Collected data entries
============

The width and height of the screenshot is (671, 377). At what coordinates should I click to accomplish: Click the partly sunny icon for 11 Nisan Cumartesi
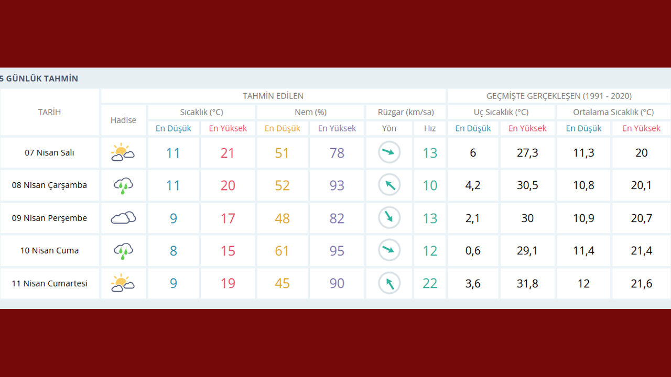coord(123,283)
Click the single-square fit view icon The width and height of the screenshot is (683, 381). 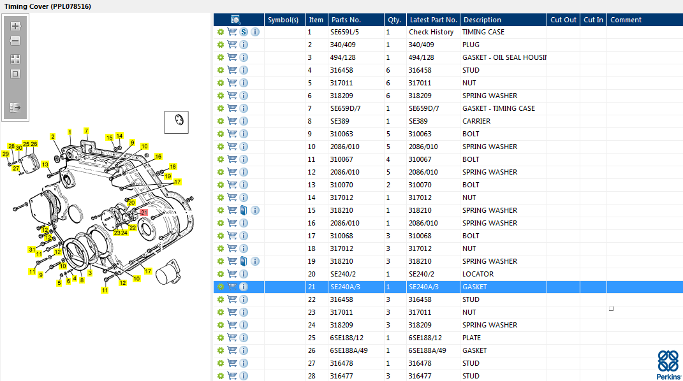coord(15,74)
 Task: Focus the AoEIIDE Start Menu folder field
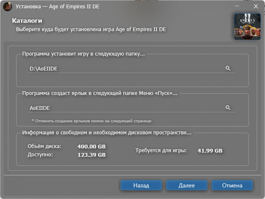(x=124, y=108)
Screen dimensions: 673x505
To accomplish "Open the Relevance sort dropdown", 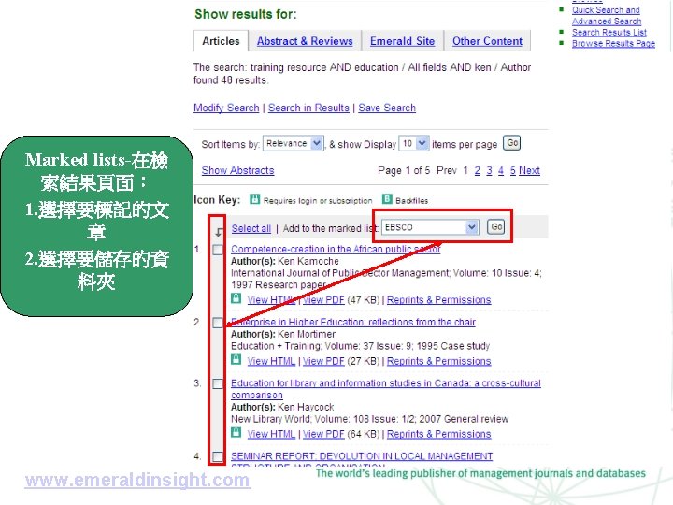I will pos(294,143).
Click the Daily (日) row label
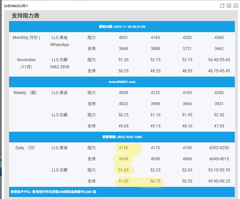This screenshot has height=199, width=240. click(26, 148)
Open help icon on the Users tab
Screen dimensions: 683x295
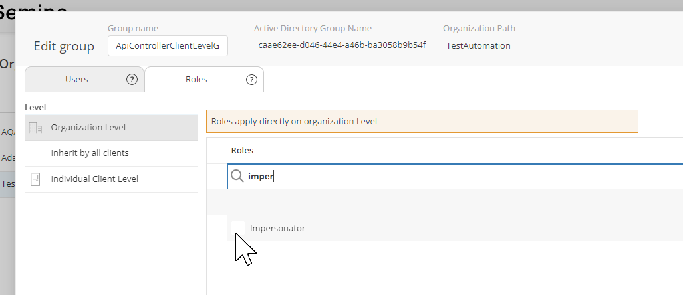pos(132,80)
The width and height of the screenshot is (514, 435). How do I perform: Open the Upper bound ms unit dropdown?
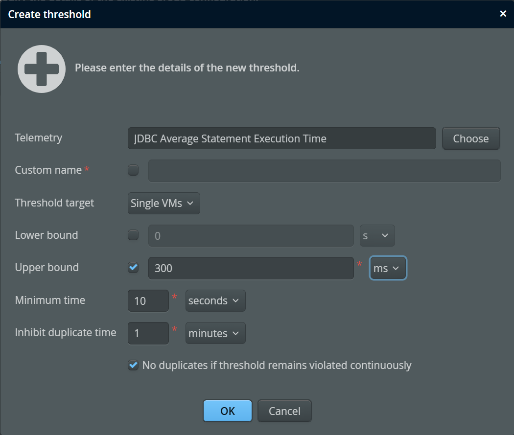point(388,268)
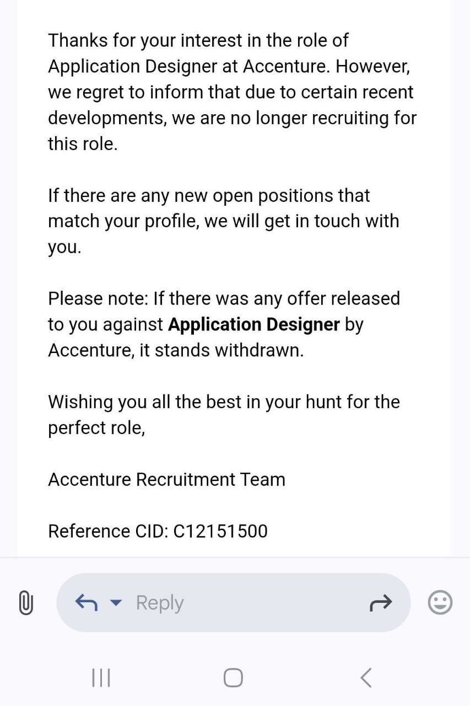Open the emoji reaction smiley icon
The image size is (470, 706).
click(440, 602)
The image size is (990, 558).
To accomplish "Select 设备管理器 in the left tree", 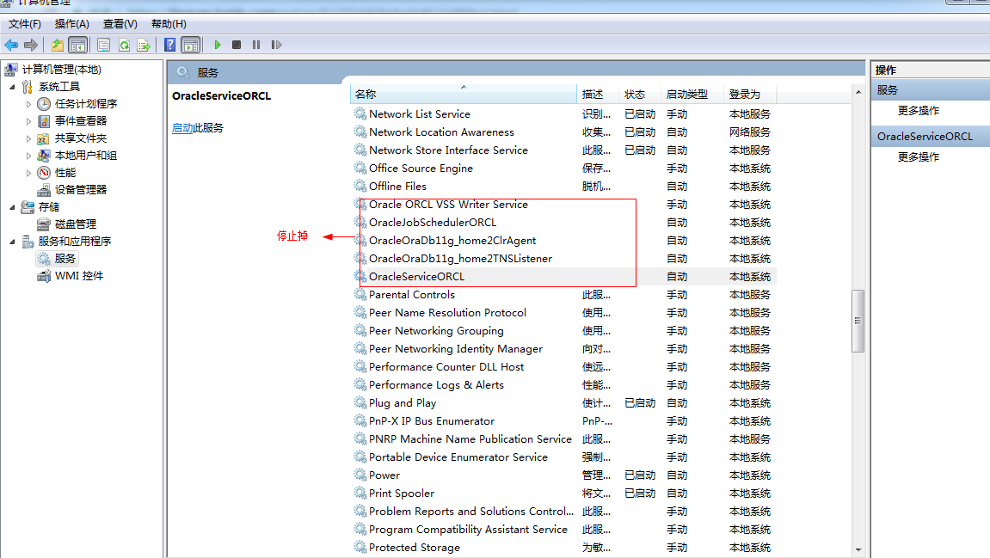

============

Each line from the one with "Screen dimensions: 683x295" through the final line of the records must be copied exactly, with no pictures and no additional lines.

Screen dimensions: 683x295
pos(132,80)
The width and height of the screenshot is (514, 435). How do I perform: Open the Upper bound ms unit dropdown?
point(388,268)
Open the emoji reaction smiley icon
The image size is (470, 706).
click(440, 602)
The image size is (990, 558).
To accomplish "Select 设备管理器 in the left tree", 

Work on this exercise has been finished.